Monday, October 31, 2005
Shops
Ah, shopping. Has it been so long? Well no actually, though as the year grinds on, Summer finally saunters off, and the 'imminence' of Christmas is revealed unto us in the form of miles of festive tat already appearing on Regent street and thereabouts, our thoughts once again turn to the accumulation of yet more things that we don't really need. Yes, already the streets thicken with the first protean stirrings of the years consumer festivities, and we must take again to the streets, jostling for space alongside the tourists, overpriced hot-dog stands, and men bearing 'golf sale' signs for our slice of the pie.
Don't get me wrong though, I subscribe as keenly to the cult of retail therapy as most, and am currently seething with jealously as one of my roomies has picked a rather fetching 60s leather jacket for a song in Wimbledon, having appeared to have tapped an untouched seam of charity-shop wealth thereabouts.
But some people take this stuff waay to seriously, as a brief stroll round Soho/Carnaby street will attest. I popped into Cinch the other day - the Levis flagship store, to find the following legend embazoned on the window:
'Levis recreates original GI clothing'
'For remembrance Sunday LEVI'S VINTAGE CLOTHING have created a GI style bag which includes a GI's wardrobe staples and tales from original GI's. This limited edition package is available for £300..'
What you get for your three hundred quid here is basically a pair of distessed jeans, a worn T-shirt, a Laundry bag, and some bits of paper printed with some pretty unconvincing script font. Now admittedly £30 of each sale goes to the Royal British Legion, but who's buying..? it's not even real vintage.
This pales into insignificace besides the Bathing Ape 'busy workshop' however, tucked away just behind Golden Square at the Regent Street end of Soho. A favoured haunt of fashion-hounds everywhere, this place seems particularly popular with Japanese kids on a style pilgrimage to London, and generic sportswear fetishists from all over, who clog the aisles gawping at the wares wondering if they actually dare ask how much any of it costs. Indeed some of these cats are dressed from head to toe in nothing other than this 'Holy Grail' of post Stussy brands, though to be honest they probably had to remortgage their carboard box in SE36 to get just one of the t-shirts, so attaing the full kit probably required something like auctioning all extraneous bodily organs on the black market.
An example of the genral silliness of all this would be an ocassion a fortnight ago, whilst I myself was in there (see, I love it!) when I overheard one of the shop 'assistants' telling a punter about a t-shirt they would shortly be selling at the Glade store two doors up for wait for it...£300. The T-shirt in question was for Nigo and Pharrell Williams' dubious 'Billionaire Boys Club' imprint, which, although it was going to be studded in Swarovski crystals, is clearly such a laughable purchase that you don't even need to leave the shop to get mugged for it.

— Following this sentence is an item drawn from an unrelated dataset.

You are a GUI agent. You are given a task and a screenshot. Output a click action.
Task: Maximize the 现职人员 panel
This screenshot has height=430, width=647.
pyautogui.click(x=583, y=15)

What I find stupid about this is that these are brands obstensibly influenced by Hip Hop and skate culture. Both thrifty and durable irrespectively. In the first case Hip-Hop fashion was all about poor kids rocking these incredible styles on a shoestring, while going out and actually doing stuff like I dunno, dancing, painting, DJing and having sex, and secondly, I find the idea of any of these guys endangering their baggy ape jeans by actually doing anything as physical as skating improbable to say the least.
TOO COOL FOR SCHOOL
Another thing I ocasionally find bothersome about these places is the all pervasive aura of superiority that lingers everywhere. Indeed, a question directed at one of the 'experts' who work there, unless delivered with exactly the right intonation and inflexion will probably be met with a monosyllabic response and an icy stare that would stun a basilisk.
This isn't just restricted to clothes shops of course. I was in Sounds of the Universe in (yes) Soho, when I was lucky enough to hear this textbook of example of customer service:
Customer: Hi mate, alright if I have a listen to these (brandishing an admittedly large brace of records)
Shopkeeper: (Stares incredulously) You having a laugh mate? It's five records only in this place.
Customer: Oh sorry, maybe it'd be helpful if you put a sign up, I'm in town for the day from the country.
Shopkeeper: (archly) We don't believe in that kind of thing in here, this is London mate.
So you don't believe in 'that kind of thing' but do believe in being curt to the point of rudeness with your customers. Tsk. He might have even bought those tunes pal.
All this serves to remind me of 'Comic book guy' Jeff Albertson in the Simpsons, who similarly seems to belive that relative expertise and a career in retail are a license for offhand treatment of customers. This quote kind of sums it up.
"I must hurry back to my comic book store, where I dispense the insults rather than absorb them."
Anyway. Enough, I must be off to go and spend my hard earned. Happy shopping aye?
Anyone who ever says, "We don't believe in that kind of thing in here, this is London mate", might as well brand his forehead with the words: "I am categorically and unquestionably, beyond any hope, a complete and utter bell end."